I’ve long considered labels complicit in the behavior of their artists to the extent that those behaviors become attached to and a part of what the artists do as a condition of their contracts. Plainly put, if labels are going to financially benefit from their artists content, then labels are complicit in the behavior that comes along with that. Oh, your artists boast about pimping women in their music and it sells like hotcakes? Well, when said artists catch pimping/pandering charges, don’t be shocked. And certainly don’t try to condemn their behavior when you’ve turned a blind eye to it as long as the records sold, videos played, and headlines kept them visible.
I can understand where labels want to distance themselves from artists in these incidents because it’s the nature of the business. Nobody in their right mind wants to constantly deal with problematic behavior that leaves them cleaning up behind people and making excuses for poor behavior. We see it all the time when people lose their commercial endorsements after catastrophes in their personal lives. But where is the line drawn when an artists’ image and what they do to maintain said image becomes a public relations, criminal or civil nightmare?

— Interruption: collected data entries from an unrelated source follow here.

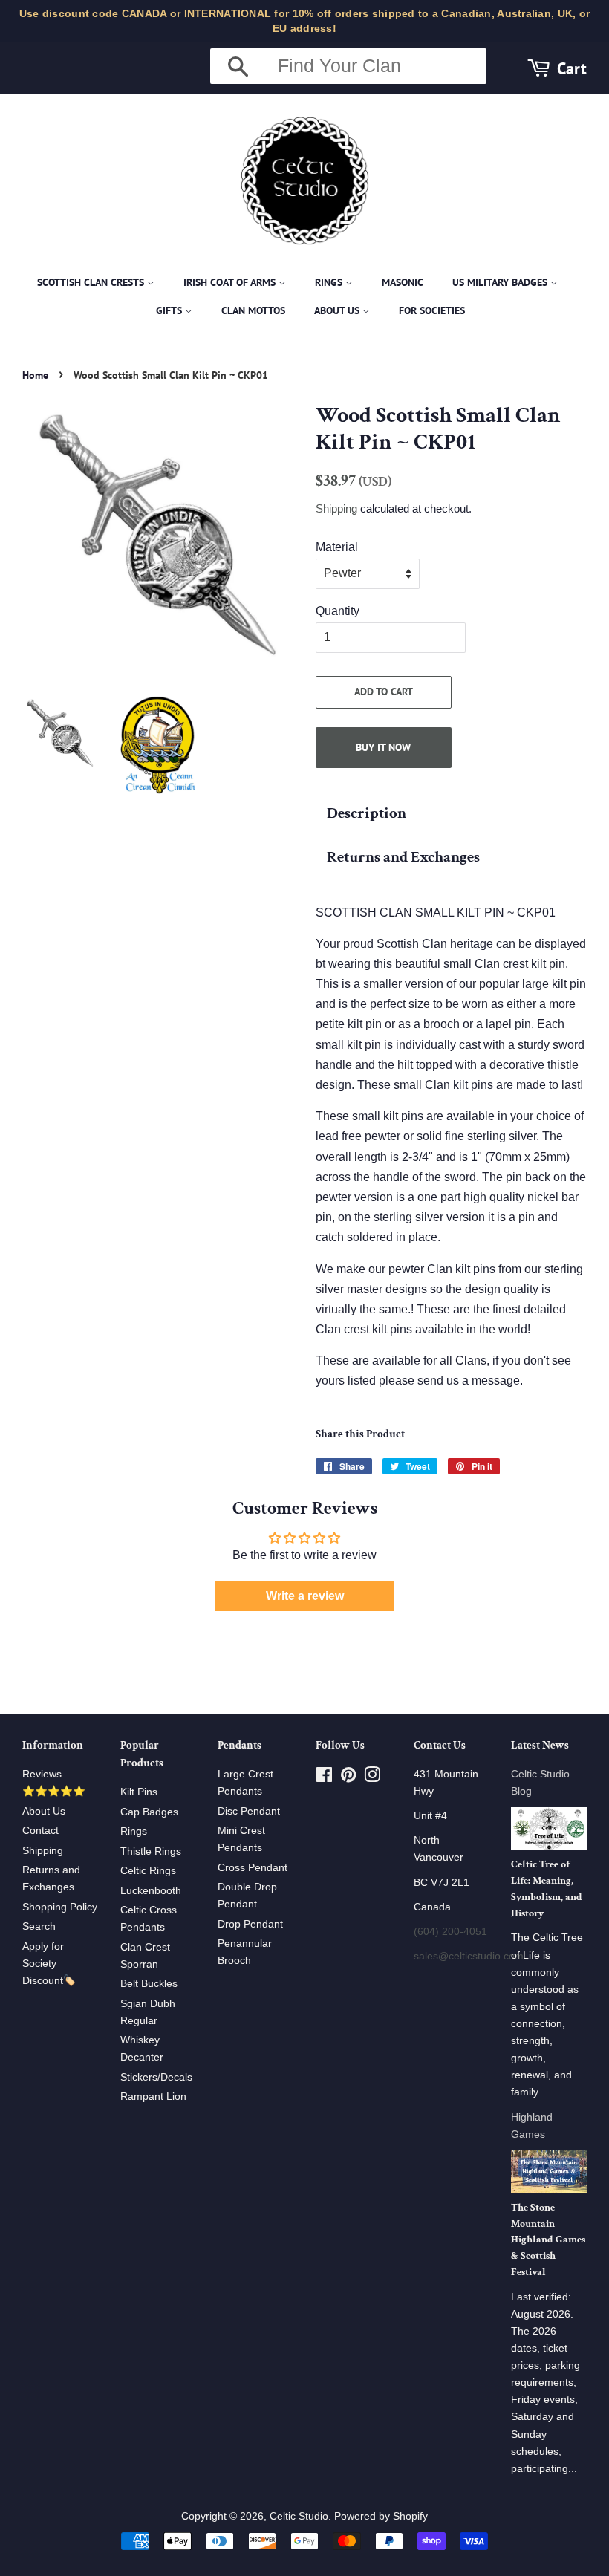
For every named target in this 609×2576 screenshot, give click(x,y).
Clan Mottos (253, 310)
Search (39, 1926)
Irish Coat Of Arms (231, 282)
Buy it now (383, 747)
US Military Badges (501, 282)
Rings (330, 282)
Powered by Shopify (381, 2516)
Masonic (402, 282)
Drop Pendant (250, 1924)
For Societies (432, 310)
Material (337, 547)
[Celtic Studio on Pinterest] (348, 1777)
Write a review (305, 1596)
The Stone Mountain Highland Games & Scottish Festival (548, 2240)
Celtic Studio (299, 2516)
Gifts (170, 310)
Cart (572, 68)
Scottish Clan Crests (92, 282)
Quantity (337, 611)
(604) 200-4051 (450, 1931)
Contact (40, 1830)
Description (366, 813)
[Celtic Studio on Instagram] (372, 1777)
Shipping (336, 508)
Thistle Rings (150, 1851)
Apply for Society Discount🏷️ (49, 1963)
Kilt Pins (138, 1792)
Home (35, 375)
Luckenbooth (150, 1890)
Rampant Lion (153, 2096)
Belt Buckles (149, 1983)
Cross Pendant (252, 1867)
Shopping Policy (59, 1907)
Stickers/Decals (156, 2077)
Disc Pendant (249, 1811)
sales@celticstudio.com (469, 1956)
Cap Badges (149, 1812)
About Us (338, 310)
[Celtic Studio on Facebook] (324, 1777)
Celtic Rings (148, 1870)
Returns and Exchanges (403, 857)
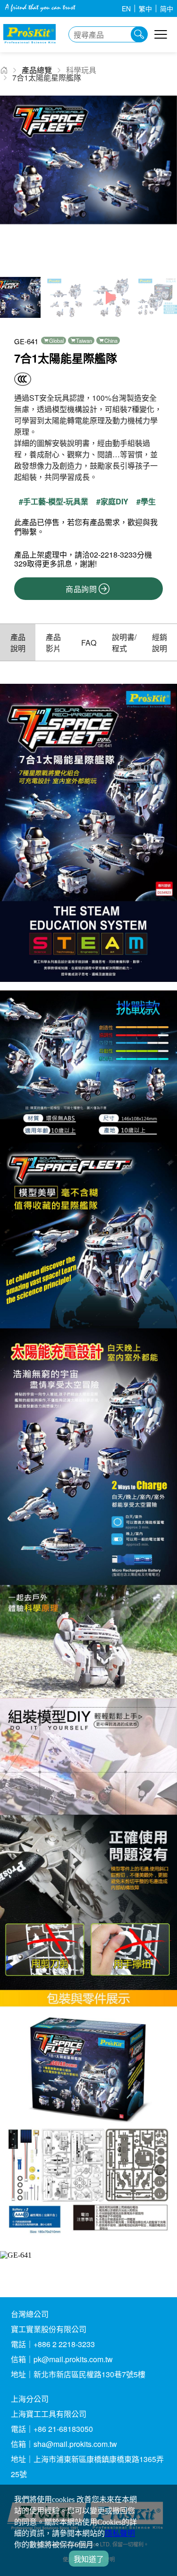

To take advantage of that and exploit it from a business standpoint and then turn your back is disingenuous, to say the least.
I absolutely think artists need to have accountability for their actions. They’re grown, have free will, and actions have consequences. But, I don’t think it’s fair for labels to simply wipe their hands of a situation and leave it for the artist to sort through simply because it unflattering. Shmurda’s entertainment lawyer, Matthew Middleton, eloquently explains his client’s frustration and the label’s place in this: “These companies for years have capitalized and made millions and millions of dollars from kids in the inner city portraying their plight to the rest of the world. To take advantage of that and exploit it from a business standpoint and then turn your back is disingenuous, to say the least.” Labels are enablers and if they want to be able to walk away when it’s messy, they should do a better job of preventing it in the first place. You don’t want your signees going to jail over drug and murder charges? Maybe you shouldn’t make that your bread and butter. Sign an artist whose content and image don’t revolve around how many Desert Eagles and bricks of coke they’ve got on their living room table.
But that’s not reality. Reality is that people love to glorify that hard life as long as that hard life doesn’t come with tangible body bags and certainly not prison sentences. That stops the money, duh! People in the hood love it because it’s their experience. People in the suburbs love it because they can live vicariously through the music. And labels love it because they’re getting money hand over first at the expense of somebody else having their hands dirty. So it’s all well and good to have rappers like Bobby Shmurda whose lyrics paint a story of violence, drugs, and sex. But it’s not all good when you have to step up and condone that behavior in real life.
I don’t have an easy answer to this. But I’m interested to see how this plays out for Shmurda. My best guess is he doesn’t get backing from his label and he sits until he can make something happen for himself. It’s a tough lesson, but not at all a new one.